Would you give again, exactly, the lines running from the line with "Screen dimensions: 450x450" to the end of the data below, both included?

* Supplied material:
※ ※ ※
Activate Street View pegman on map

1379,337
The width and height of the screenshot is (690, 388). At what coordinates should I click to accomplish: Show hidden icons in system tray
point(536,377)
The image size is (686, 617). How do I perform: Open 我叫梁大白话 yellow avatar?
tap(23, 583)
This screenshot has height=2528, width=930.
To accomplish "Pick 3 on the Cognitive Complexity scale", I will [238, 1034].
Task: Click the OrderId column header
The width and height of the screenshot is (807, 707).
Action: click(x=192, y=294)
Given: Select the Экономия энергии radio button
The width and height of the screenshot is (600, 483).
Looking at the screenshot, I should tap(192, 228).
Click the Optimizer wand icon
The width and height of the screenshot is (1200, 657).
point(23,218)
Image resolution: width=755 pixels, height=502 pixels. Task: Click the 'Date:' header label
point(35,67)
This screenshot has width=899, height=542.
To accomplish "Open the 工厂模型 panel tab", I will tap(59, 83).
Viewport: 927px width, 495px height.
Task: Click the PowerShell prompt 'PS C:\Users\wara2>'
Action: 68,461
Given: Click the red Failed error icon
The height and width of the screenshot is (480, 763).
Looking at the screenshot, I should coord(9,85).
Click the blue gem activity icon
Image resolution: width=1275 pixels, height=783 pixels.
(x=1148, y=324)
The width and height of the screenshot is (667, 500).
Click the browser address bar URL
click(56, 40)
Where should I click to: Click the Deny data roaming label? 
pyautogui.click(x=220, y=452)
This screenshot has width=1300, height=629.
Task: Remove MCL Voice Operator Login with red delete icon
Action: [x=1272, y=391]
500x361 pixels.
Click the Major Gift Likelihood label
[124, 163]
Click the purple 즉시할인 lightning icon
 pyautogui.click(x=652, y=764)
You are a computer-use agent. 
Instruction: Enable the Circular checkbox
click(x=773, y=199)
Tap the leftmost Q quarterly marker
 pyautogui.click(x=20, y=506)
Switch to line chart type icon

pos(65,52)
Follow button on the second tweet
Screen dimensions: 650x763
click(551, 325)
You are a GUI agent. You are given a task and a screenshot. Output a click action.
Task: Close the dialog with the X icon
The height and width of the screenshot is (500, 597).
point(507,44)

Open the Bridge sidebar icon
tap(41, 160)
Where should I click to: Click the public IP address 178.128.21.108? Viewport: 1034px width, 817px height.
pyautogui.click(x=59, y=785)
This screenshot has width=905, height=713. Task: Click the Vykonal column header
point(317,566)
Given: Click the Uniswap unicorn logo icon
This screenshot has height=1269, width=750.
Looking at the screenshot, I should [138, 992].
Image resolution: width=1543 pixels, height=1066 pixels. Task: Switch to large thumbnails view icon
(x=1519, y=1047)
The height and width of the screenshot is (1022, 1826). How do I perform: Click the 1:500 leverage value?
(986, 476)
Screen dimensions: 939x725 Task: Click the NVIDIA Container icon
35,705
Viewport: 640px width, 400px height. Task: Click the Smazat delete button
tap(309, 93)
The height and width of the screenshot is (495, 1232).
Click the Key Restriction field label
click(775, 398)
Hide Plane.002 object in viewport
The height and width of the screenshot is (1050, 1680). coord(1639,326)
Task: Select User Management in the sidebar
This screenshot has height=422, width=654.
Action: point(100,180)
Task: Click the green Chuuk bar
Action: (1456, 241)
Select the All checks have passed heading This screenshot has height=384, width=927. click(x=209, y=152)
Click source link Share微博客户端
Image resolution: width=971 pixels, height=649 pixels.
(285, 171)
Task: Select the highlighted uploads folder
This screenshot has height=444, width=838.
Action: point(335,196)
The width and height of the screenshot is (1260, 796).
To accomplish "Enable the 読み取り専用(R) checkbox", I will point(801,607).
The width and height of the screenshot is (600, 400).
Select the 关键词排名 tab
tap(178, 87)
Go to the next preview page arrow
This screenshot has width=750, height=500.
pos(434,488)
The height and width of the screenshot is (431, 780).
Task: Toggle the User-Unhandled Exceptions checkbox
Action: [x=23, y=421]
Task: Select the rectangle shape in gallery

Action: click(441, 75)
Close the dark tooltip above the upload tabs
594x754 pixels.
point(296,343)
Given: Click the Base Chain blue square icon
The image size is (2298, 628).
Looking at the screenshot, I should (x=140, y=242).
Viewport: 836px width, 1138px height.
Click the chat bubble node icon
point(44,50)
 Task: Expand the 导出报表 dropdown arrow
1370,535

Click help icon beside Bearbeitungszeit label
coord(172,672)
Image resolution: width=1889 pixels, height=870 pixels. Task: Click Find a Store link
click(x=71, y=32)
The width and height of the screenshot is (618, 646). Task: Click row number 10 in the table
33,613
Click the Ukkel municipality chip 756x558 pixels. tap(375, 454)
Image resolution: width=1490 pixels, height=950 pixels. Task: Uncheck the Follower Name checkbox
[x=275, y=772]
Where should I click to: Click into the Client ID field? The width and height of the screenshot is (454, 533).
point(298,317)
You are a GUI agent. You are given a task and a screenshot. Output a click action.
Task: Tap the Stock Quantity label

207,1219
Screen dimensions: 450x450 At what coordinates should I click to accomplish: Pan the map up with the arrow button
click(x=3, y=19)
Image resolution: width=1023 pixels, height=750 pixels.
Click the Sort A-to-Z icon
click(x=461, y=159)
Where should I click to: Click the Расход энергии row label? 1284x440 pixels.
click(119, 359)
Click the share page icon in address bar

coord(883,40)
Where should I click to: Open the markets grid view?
※ ※ ※
* Answer space:
Screen dimensions: 450x450 At what coordinates should I click to accomplish: Pan the map up with the arrow button
click(x=3, y=19)
Image resolution: width=1023 pixels, height=750 pixels.
Click the Sort A-to-Z icon
click(x=461, y=159)
Where should I click to: Click the Расход энергии row label? 1284x440 pixels.
click(119, 359)
Click the share page icon in address bar

coord(883,40)
Where should I click to: Open the markets grid view?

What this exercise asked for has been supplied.